---- MATERIAL PROVIDED

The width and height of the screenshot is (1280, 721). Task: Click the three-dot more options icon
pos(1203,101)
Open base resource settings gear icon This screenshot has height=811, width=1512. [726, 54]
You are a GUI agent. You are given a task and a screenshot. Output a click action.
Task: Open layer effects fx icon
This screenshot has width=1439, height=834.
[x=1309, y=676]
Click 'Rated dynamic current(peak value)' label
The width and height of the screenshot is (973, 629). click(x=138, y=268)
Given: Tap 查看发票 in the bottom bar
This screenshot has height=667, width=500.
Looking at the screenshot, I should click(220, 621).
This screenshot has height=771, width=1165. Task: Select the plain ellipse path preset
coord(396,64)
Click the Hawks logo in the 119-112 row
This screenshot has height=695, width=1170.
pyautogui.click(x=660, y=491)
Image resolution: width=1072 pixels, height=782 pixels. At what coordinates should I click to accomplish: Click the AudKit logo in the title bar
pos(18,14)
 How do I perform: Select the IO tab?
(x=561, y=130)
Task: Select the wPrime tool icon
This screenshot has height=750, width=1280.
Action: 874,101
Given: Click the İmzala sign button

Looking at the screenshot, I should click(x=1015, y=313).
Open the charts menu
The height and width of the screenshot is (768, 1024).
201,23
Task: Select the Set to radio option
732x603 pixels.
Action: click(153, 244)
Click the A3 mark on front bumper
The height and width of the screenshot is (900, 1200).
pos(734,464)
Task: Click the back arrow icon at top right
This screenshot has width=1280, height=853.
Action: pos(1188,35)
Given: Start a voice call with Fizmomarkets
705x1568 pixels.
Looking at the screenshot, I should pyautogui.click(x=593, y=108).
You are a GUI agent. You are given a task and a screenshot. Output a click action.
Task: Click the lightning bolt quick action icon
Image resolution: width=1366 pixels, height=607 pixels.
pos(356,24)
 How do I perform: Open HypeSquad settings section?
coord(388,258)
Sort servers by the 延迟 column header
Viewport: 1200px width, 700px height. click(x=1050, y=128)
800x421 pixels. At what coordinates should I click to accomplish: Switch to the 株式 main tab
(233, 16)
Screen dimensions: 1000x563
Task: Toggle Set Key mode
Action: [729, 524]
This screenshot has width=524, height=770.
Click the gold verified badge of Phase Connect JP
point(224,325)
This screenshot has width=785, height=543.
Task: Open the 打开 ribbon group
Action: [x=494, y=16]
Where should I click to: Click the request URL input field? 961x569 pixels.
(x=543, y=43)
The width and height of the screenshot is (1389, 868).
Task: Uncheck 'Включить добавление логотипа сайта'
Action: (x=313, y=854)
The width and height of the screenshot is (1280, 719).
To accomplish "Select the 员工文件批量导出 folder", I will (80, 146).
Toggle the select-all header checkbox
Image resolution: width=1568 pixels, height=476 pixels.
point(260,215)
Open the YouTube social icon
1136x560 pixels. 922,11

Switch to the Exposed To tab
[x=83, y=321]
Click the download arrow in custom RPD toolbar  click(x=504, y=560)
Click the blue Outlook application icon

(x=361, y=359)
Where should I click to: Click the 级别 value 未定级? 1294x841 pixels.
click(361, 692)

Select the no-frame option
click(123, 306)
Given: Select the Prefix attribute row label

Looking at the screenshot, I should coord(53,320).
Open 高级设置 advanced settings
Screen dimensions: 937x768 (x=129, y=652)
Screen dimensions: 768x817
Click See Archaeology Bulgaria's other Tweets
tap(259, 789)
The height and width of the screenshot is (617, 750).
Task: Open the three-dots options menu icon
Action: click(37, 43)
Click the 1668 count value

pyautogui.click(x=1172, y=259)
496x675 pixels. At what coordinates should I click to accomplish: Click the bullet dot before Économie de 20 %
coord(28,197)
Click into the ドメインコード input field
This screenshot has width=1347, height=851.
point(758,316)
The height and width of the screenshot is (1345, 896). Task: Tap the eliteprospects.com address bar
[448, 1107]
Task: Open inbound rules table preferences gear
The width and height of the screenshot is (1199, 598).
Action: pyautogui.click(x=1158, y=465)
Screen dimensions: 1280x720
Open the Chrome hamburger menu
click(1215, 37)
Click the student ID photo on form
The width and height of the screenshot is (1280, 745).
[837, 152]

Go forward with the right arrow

--------

== DIRECTIONS ==
Could you return all of the entries exactly as they stand?

== THE COMPLETED TASK ==
The width and height of the screenshot is (1280, 721). Task: Click the three-dot more options icon
pos(1203,101)
Open base resource settings gear icon This screenshot has height=811, width=1512. [726, 54]
You are a GUI agent. You are given a task and a screenshot. Output a click action.
Task: Open layer effects fx icon
This screenshot has width=1439, height=834.
[x=1309, y=676]
Click 'Rated dynamic current(peak value)' label
The width and height of the screenshot is (973, 629). click(x=138, y=268)
Given: Tap 查看发票 in the bottom bar
This screenshot has height=667, width=500.
Looking at the screenshot, I should click(220, 621).
This screenshot has height=771, width=1165. Task: Select the plain ellipse path preset
coord(396,64)
Click the Hawks logo in the 119-112 row
This screenshot has height=695, width=1170.
pyautogui.click(x=660, y=491)
Image resolution: width=1072 pixels, height=782 pixels. At what coordinates should I click to accomplish: Click the AudKit logo in the title bar
pos(18,14)
 How do I perform: Select the IO tab?
(x=561, y=130)
Task: Select the wPrime tool icon
This screenshot has height=750, width=1280.
Action: 874,101
Given: Click the İmzala sign button

Looking at the screenshot, I should click(x=1015, y=313).
Open the charts menu
The height and width of the screenshot is (768, 1024).
201,23
Task: Select the Set to radio option
732x603 pixels.
Action: click(153, 244)
Click the A3 mark on front bumper
The height and width of the screenshot is (900, 1200).
pos(734,464)
Task: Click the back arrow icon at top right
This screenshot has width=1280, height=853.
Action: pos(1188,35)
Given: Start a voice call with Fizmomarkets
705x1568 pixels.
Looking at the screenshot, I should pyautogui.click(x=593, y=108).
You are a GUI agent. You are given a task and a screenshot. Output a click action.
Task: Click the lightning bolt quick action icon
Image resolution: width=1366 pixels, height=607 pixels.
pos(356,24)
 How do I perform: Open HypeSquad settings section?
coord(388,258)
Sort servers by the 延迟 column header
Viewport: 1200px width, 700px height. click(x=1050, y=128)
800x421 pixels. At what coordinates should I click to accomplish: Switch to the 株式 main tab
(233, 16)
Screen dimensions: 1000x563
Task: Toggle Set Key mode
Action: [729, 524]
This screenshot has width=524, height=770.
Click the gold verified badge of Phase Connect JP
point(224,325)
This screenshot has width=785, height=543.
Task: Open the 打开 ribbon group
Action: [x=494, y=16]
Where should I click to: Click the request URL input field? 961x569 pixels.
(x=543, y=43)
The width and height of the screenshot is (1389, 868).
Task: Uncheck 'Включить добавление логотипа сайта'
Action: (x=313, y=854)
The width and height of the screenshot is (1280, 719).
To accomplish "Select the 员工文件批量导出 folder", I will (80, 146).
Toggle the select-all header checkbox
Image resolution: width=1568 pixels, height=476 pixels.
point(260,215)
Open the YouTube social icon
1136x560 pixels. 922,11

Switch to the Exposed To tab
[x=83, y=321]
Click the download arrow in custom RPD toolbar  click(x=504, y=560)
Click the blue Outlook application icon

(x=361, y=359)
Where should I click to: Click the 级别 value 未定级? 1294x841 pixels.
click(361, 692)

Select the no-frame option
click(123, 306)
Given: Select the Prefix attribute row label

Looking at the screenshot, I should coord(53,320).
Open 高级设置 advanced settings
Screen dimensions: 937x768 (x=129, y=652)
Screen dimensions: 768x817
Click See Archaeology Bulgaria's other Tweets
tap(259, 789)
The height and width of the screenshot is (617, 750).
Task: Open the three-dots options menu icon
Action: click(37, 43)
Click the 1668 count value

pyautogui.click(x=1172, y=259)
496x675 pixels. At what coordinates should I click to accomplish: Click the bullet dot before Économie de 20 %
coord(28,197)
Click into the ドメインコード input field
This screenshot has width=1347, height=851.
point(758,316)
The height and width of the screenshot is (1345, 896). Task: Tap the eliteprospects.com address bar
[448, 1107]
Task: Open inbound rules table preferences gear
The width and height of the screenshot is (1199, 598).
Action: pyautogui.click(x=1158, y=465)
Screen dimensions: 1280x720
Open the Chrome hamburger menu
click(1215, 37)
Click the student ID photo on form
The width and height of the screenshot is (1280, 745).
[837, 152]

Go forward with the right arrow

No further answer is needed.